The friendly-but-forgetful blue tang fish begins a search for her long-lost parents, and everyone learns a few things about the real meaning of family along the way.
Sequelitis may be a made-up term, but it’s a condition that has plagued Hollywood for decades. The ability to strike gold twice in the same movie universe is a rare and challenging task for any movie studio. It involves the careful calibration of many factors such as having something new to say, pushing the limits of the original film, and above all timing. Many times sequels feel like hashed out repeats of the original because “if it ain’t broke, why fix it?”, making sequels feel more like a 1.5 than an actual 2.0. Pushing the limits of the original film often ends up following the mantra of “Bigger is Better” with bigger budgets and visual effects which while may be attractive to eye, end up diluting the magic enraptured in the original the same way when you add too much water to your protein shake: it doesn’t taste as well. Finally with timing, it’s important to release a sequel within a set time period so as to cultivate a fan base that will go see the sequel or else it ends up forgotten, in the way that Independence Day: Resurgence came out 20 years after the original. That being said, release a sequel too early, and you often find that many elements have been rushed. To this day, film studios are still trying to crack the ‘formula’ to make the perfect sequel and while Finding Dory may not be applicable to all sequels, it sure showcases the preservation of the original’s magic and talent.

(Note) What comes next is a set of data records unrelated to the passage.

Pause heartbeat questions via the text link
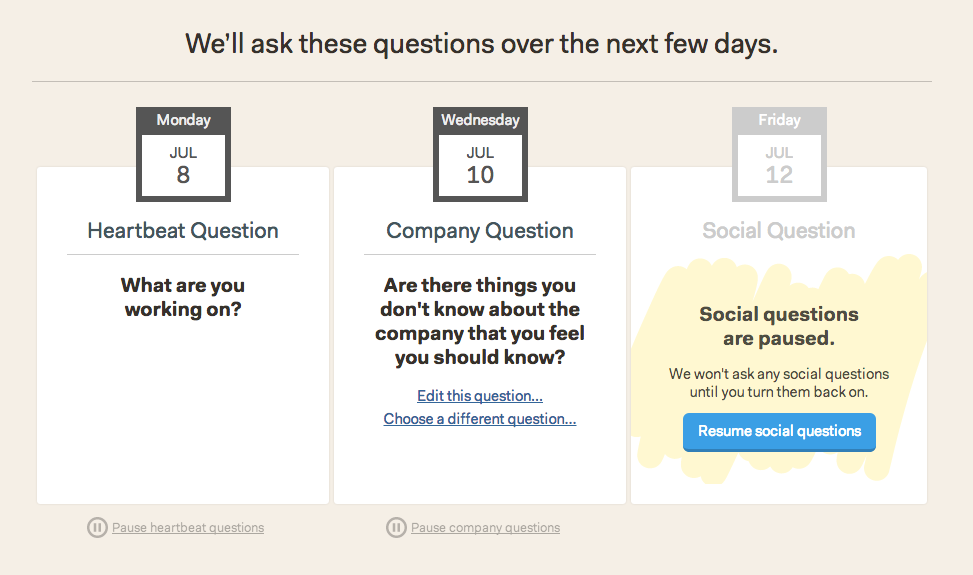The height and width of the screenshot is (575, 973). click(188, 528)
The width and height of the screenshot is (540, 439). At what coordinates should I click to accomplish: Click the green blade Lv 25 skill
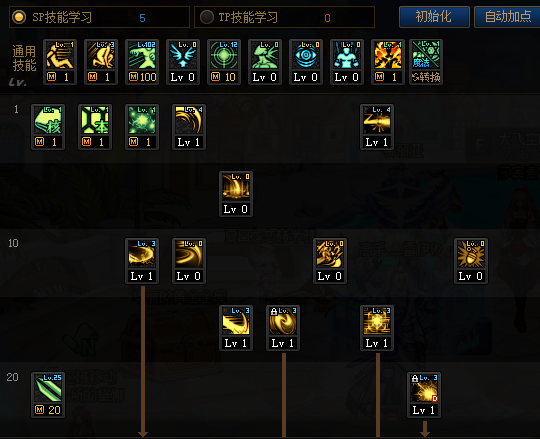[48, 395]
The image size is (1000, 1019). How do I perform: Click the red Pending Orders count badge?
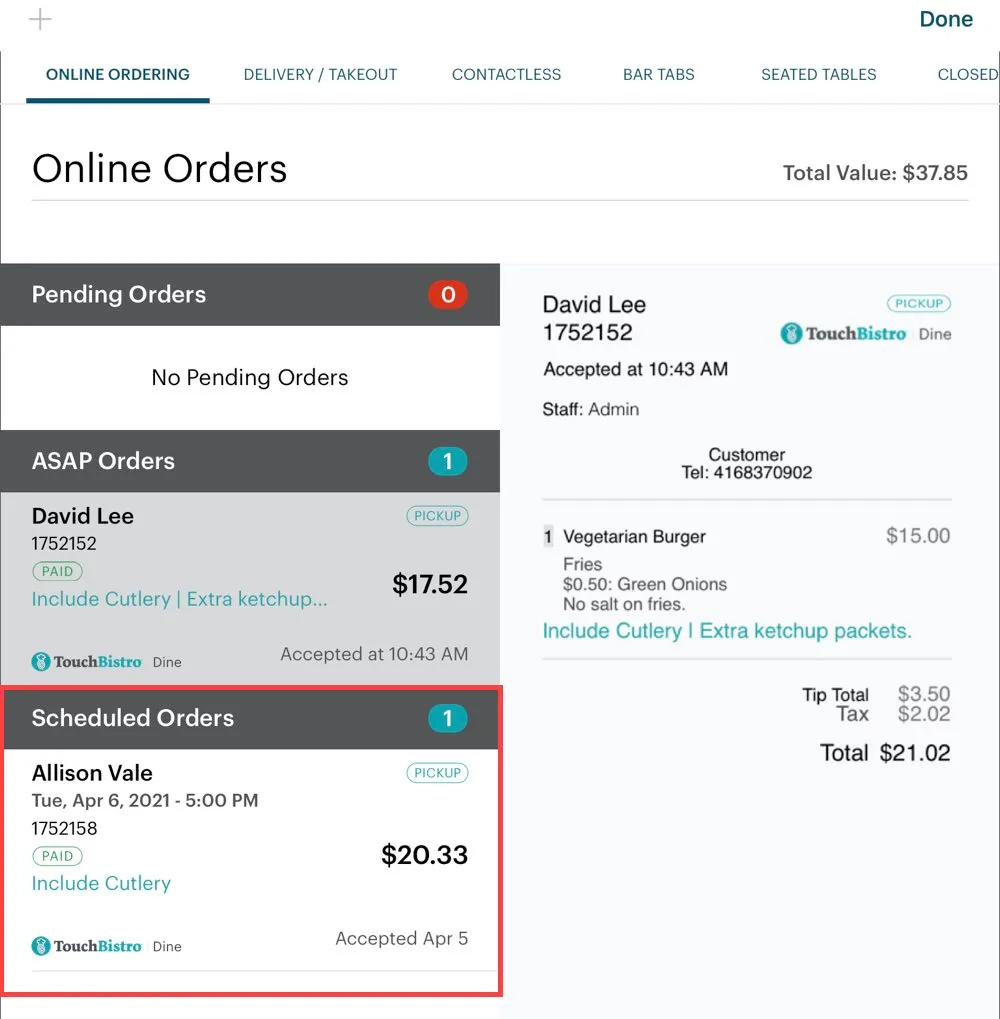click(x=448, y=294)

Finding Nemo came out 13 years ago and never left a hint towards developing a sequel apart from its financial box office success, so when Pixar announced the news of a sequel, skepticism quickly arose. Was it just another cash grab? Had Pixar run out of original content after Inside Out? All these questions plagued audiences’ minds going in and even the title itself Finding Dory foreshadowed that it was just another case of “Same Story, Different Character” syndrome. That being said, walking out of the cinema, one could not be gladly more wrong as Finding Dory is a powerful addition to the Nemo universe making it not only entertaining for children, but for adults as well.

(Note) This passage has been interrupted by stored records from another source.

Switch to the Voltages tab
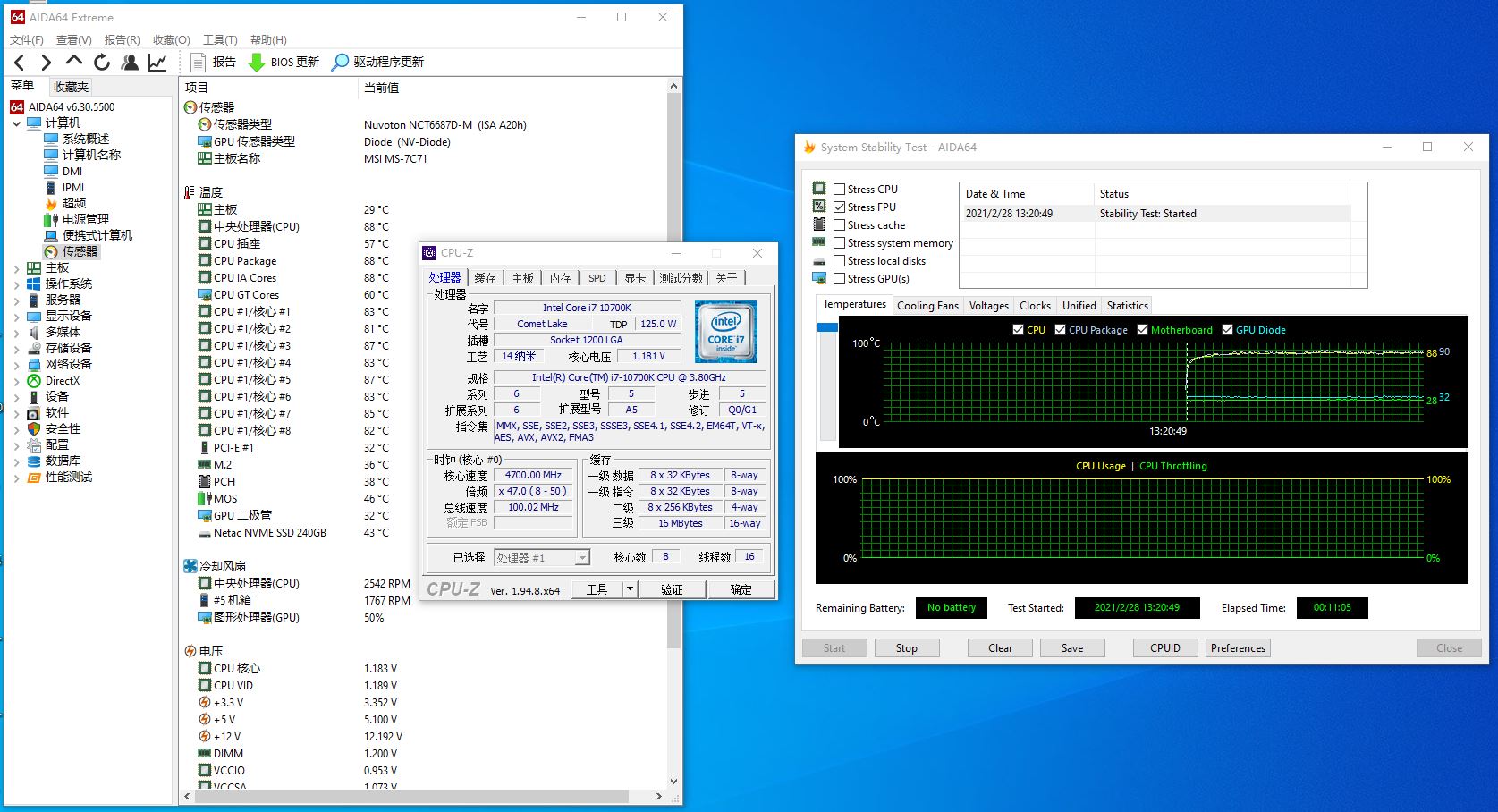The height and width of the screenshot is (812, 1498). (x=988, y=306)
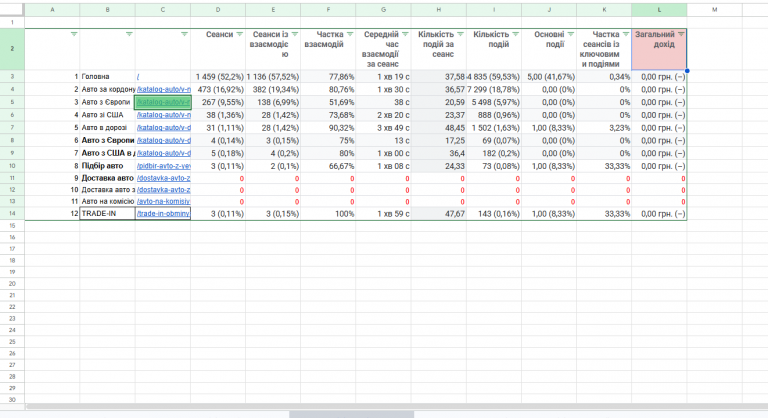The image size is (768, 418).
Task: Open filter icon in column B header cell
Action: coord(129,34)

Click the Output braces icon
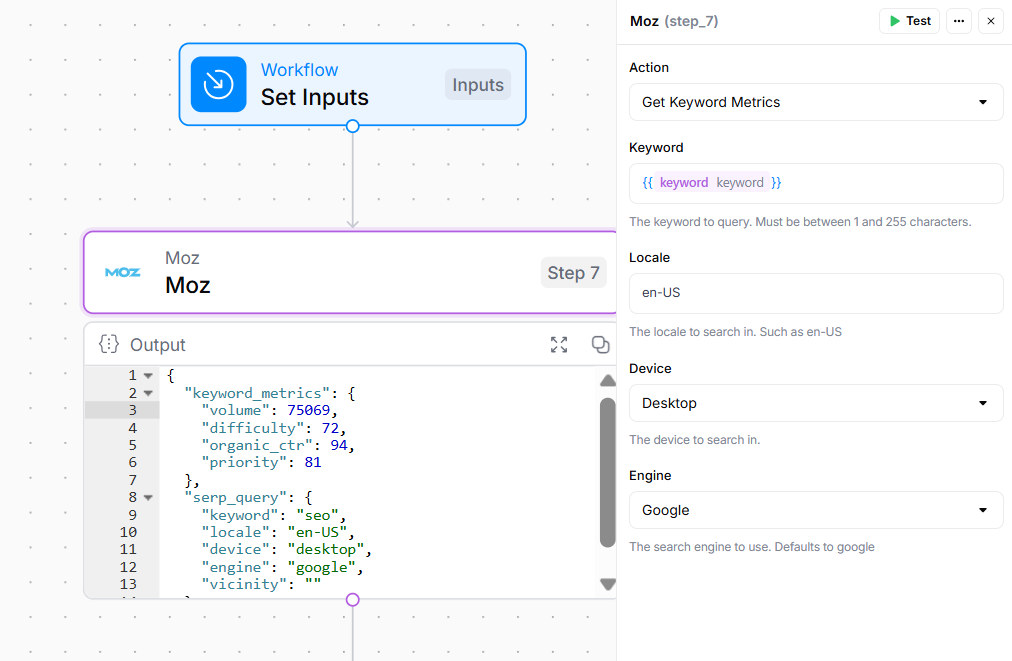109,345
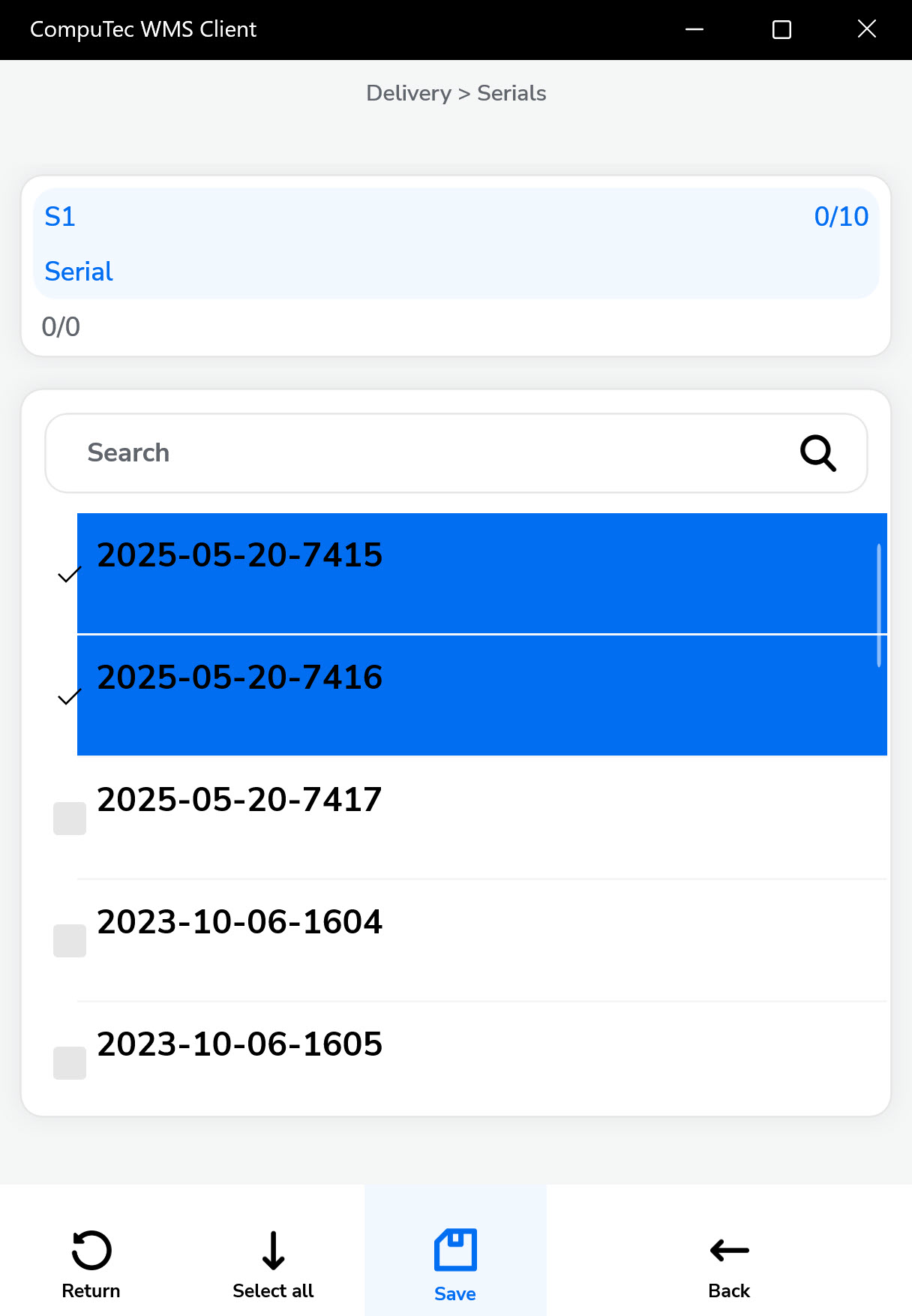Click the Save floppy disk icon
Screen dimensions: 912x1316
point(455,1250)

In regards to story, Finding Dory focuses on the lovable Blue Tang that captured audiences in the original and voiced by the celebrated Ellen DeGeneres. As a sequel/ origin story, Finding Dory finds itself jumping seamlessly between the past and present in a manner that adds weight to the film as the audience progresses through the film at the same pace as Dory, unlocking her memories scene by scene. Surprisingly, Finding Dory changes setting from the vastness of the open ocean from the first film, and confines itself to a Marine Life Institute, going against the “Bigger Is Better” tactic adamant to Hollywood. It works rather well as it allows Finding Dory to avoid retreading similar territory and allows for Pixar to focus on Dory’s character development quite well, while nonetheless still be able to showcase a variety of different entertaining and original characters. Tackling gripping themes of family and identity, Finding Dory not only delivers an educational message to its young audiences about embracing who you are, but it also serves as a touching reminder to older audiences about acceptance and loving someone for who they are.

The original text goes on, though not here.